The Map of Dagshai Hills - brought from England
The History Recrated
Pictures brought from England

A Priceless picture where Gandhiji can be seen as part of RedCross team in South Africa - sitting in the middle 

Do you know that Dagshai is also known as a haunting town of Himachal and many ghost stories float around here? It’s mainly because of the ancient graveyards from early 1800 and also because of many prisoners who were shot here or died naturally. It also has the myth of - ‘Mem ki Kabra’ - which was thought to have healing powers for childless couples. 

One of the Graveyards - Pic Credit Mr Sethi 
The Grave of Mary Rebecca Weston - built by her husband Major George Weston - when she died with her unborn child in 1909. Her grave gained prominence when people started taking away a piece of the marble tombstone as a blessing for childless couples. The grave now has been restored by Mr Sethi and put under a cage for protection

Another unique feature of the town are 'memorial stones' found in some places. They were probably carved by the army - maybe for extolling their battle honour and some in the memory of their loved ones as shown in the pics below. 

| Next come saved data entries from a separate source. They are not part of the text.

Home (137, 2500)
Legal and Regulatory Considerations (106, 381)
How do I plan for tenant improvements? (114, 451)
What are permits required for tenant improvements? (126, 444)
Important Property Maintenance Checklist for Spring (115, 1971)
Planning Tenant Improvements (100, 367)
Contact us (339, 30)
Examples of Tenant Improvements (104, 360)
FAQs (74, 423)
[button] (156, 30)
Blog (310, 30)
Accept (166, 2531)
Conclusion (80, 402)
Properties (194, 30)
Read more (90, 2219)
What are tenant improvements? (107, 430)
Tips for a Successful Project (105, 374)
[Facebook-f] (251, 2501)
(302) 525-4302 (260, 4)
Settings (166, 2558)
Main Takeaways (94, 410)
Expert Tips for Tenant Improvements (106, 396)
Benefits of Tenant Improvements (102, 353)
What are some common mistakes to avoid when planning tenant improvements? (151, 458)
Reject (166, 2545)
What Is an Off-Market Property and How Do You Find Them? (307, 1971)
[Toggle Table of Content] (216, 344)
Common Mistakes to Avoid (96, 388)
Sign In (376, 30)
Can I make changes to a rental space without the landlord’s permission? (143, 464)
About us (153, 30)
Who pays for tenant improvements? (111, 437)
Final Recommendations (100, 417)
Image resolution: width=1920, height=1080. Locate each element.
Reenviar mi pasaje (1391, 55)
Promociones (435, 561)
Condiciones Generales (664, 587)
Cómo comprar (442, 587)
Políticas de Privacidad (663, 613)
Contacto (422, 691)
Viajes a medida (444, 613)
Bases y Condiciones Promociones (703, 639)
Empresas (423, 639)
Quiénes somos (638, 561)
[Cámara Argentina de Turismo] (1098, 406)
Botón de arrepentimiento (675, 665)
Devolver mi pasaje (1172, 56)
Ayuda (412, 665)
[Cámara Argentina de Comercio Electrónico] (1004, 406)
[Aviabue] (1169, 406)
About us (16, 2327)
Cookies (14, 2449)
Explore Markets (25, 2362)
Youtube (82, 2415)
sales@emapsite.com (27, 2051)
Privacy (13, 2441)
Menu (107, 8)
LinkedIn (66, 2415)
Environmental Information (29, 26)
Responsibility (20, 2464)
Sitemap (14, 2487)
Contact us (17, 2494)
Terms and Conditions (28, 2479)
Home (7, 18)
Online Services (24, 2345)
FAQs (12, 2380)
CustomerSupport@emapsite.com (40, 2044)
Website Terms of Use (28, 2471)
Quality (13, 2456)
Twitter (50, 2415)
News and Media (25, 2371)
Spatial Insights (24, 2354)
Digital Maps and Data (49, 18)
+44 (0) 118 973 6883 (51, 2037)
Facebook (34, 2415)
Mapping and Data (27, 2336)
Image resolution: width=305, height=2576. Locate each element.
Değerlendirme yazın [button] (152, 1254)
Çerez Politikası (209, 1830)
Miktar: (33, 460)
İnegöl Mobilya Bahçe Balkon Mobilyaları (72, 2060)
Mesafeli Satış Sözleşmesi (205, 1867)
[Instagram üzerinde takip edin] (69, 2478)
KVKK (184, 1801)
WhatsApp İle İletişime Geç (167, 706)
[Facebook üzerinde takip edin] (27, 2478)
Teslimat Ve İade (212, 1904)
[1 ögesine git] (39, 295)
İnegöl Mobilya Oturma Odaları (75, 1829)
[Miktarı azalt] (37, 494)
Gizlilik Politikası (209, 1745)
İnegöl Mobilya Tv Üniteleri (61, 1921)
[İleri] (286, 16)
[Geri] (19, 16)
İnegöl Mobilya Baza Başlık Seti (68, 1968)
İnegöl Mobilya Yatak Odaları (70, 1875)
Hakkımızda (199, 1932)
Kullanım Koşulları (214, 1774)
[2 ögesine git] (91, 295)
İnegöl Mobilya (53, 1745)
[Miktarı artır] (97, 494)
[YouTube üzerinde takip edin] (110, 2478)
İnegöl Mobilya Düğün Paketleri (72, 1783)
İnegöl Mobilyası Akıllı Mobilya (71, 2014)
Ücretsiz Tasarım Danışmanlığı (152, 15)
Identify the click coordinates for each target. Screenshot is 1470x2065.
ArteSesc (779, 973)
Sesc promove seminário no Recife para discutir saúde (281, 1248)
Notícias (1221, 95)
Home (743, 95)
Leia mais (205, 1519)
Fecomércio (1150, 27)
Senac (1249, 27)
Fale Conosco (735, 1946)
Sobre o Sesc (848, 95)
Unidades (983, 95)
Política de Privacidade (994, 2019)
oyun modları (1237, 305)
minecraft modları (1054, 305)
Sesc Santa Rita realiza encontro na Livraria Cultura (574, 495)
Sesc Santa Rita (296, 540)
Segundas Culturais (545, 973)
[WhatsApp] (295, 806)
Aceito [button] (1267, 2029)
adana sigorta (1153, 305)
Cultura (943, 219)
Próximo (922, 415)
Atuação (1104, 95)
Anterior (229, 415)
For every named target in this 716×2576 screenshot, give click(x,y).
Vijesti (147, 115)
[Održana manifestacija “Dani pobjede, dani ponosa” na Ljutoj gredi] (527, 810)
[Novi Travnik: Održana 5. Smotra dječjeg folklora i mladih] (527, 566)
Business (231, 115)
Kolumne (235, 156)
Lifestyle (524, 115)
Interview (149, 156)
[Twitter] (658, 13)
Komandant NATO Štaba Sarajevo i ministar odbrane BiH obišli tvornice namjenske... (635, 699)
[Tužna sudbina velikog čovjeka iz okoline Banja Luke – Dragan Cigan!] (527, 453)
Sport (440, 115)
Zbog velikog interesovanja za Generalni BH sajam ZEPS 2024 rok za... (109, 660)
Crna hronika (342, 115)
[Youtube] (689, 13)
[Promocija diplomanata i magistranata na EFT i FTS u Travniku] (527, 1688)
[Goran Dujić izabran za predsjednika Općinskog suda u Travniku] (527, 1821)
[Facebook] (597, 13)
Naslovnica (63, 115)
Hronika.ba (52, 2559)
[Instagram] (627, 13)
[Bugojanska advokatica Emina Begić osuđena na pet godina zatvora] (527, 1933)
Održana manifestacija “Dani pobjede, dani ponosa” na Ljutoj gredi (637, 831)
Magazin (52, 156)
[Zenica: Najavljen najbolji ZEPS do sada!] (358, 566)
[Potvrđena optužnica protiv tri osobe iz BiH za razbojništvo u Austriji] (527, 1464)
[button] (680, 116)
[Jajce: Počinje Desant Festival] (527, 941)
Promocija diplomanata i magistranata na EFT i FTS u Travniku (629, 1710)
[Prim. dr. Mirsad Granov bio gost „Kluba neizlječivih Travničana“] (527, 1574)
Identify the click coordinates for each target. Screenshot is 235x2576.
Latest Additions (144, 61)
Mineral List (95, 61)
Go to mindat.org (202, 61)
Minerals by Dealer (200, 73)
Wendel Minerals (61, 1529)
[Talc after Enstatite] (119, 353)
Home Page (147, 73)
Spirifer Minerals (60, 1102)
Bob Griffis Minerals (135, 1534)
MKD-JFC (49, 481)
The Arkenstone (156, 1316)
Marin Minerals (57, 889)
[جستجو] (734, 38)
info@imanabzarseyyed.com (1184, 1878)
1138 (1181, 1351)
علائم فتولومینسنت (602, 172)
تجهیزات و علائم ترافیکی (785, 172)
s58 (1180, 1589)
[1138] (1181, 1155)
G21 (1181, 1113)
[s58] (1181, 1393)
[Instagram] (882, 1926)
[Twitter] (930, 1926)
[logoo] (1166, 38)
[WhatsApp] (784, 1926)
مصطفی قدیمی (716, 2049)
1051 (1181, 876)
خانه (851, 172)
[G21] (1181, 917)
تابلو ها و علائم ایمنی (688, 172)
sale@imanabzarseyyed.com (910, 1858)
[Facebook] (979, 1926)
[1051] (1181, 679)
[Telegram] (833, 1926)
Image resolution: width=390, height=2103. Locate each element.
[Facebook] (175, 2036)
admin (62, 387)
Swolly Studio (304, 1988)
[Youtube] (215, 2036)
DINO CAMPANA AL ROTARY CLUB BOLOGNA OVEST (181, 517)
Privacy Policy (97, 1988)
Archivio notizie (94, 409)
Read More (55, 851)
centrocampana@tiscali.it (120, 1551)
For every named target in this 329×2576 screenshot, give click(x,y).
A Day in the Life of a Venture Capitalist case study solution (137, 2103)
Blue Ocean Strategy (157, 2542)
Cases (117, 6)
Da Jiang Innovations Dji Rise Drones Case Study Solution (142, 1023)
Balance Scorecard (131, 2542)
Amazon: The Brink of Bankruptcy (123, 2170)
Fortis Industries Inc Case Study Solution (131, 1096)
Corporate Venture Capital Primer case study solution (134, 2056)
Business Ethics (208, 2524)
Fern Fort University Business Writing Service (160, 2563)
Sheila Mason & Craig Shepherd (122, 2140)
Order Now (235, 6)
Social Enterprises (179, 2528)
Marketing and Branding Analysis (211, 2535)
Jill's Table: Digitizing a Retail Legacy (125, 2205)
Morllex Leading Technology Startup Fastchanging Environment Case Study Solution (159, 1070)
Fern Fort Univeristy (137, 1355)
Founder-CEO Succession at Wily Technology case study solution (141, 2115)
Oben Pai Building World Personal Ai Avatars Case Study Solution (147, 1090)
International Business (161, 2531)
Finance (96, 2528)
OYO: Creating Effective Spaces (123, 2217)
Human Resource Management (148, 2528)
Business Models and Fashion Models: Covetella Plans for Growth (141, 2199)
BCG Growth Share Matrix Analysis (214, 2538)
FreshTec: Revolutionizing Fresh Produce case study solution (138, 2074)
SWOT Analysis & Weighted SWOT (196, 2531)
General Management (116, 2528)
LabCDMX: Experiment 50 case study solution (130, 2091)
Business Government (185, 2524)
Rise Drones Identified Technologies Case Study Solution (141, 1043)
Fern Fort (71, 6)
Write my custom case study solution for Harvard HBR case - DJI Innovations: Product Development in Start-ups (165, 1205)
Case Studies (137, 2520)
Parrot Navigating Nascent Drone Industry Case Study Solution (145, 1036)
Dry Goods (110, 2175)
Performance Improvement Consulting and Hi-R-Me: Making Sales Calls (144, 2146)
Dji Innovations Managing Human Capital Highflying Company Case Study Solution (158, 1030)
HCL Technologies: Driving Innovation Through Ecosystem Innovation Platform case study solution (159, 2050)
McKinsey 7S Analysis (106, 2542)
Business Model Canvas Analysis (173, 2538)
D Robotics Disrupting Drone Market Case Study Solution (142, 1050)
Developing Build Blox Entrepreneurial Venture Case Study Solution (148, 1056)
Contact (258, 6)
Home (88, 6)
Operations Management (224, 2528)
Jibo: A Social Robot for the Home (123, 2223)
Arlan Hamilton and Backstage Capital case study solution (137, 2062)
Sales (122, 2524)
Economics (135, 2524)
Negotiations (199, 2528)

The Stone says that one Mr Charles Wilson died on this spot by falling from the road above

Dagshai has an old Army School which has produced many war heros and whose grounds housed the first Durand Cup match in 1888 and the Victory parade after World War I. The town has 2 small Churches – now restored - again an initiavtive of Mr Sethi and also a Polo ground.

                                                The Army School ground where first Durrand Cup took place in 1888

The Churches of Dagshai

The Polo Ground and the walking area in Dagshai - Pics by Mr Sethi 

Dagshai is also a get-away heaven for people from plains during summers and for some permanently after retirement. It is excellent for tracing history and finding interesting snippets including the musings of Rudyard Kipling in his book ‘Plain Tales from the Hills’. And if you are lucky the Sethi couple might take you around and introduce you to its innumerable treasures along with their warmth, wisdom and yum cake. 

There are always some places which one had heard about and always wanted to visit but do not anticipate the surprises it might bestow upon. Dagshai proved one such place for me - so green, so quiet and so full of history. I loved this quiet little town with all its treasures and shall visit again to explore more. 

In the Beautiful Home of Anand and Deepa Sethi 



  1. Once again, a well crafted piece of Himachal is presented here! Every land has umpteen tales to tell, it is up to the traveler to unravel them and marvel at the surprises they unearth. Thanks so much @anurita for bringing these stories to us 🥰

  2. An excellent explication of a place not only known for its imperturbation and natural beauty but also for many historical actions and happenings that took place at Dagshai during the British era .You have really come out with an amalgam of historical and uncanny details through your eximiously written and pictorial blog .

  3. Wonderful exploration and unfolding the untold story of such a unique and historically enriched town, really loved it 💕💕

  4. Very informative blog , and pictures are awesome. Looking like some old Hollywood movie. 👌👌

  5. Great exploration, Anurita! Takes one down the historic lanes of this lesser known place. Beautiful pictures too !!

    Prabha 🌷

  6. Dagshai is a place hardly much people know about they just zoom past on highway leading to shimla whereas this tiny historical wonder is a destination in itself! I will advise traveller's to take a small detour to your right after dharmpur and take a drive up the hill all the way to Gandhi gram and join back highway at kumarhatti it may be the best drive ever in shivaliks. Thanks me later!!!

  7. I wish I were there in Dagh-e-Shahi.
    A great write-up.

  8. Every word written in description of Dagshai is accurate & true. Excellent pictures too, of one of my favourite places.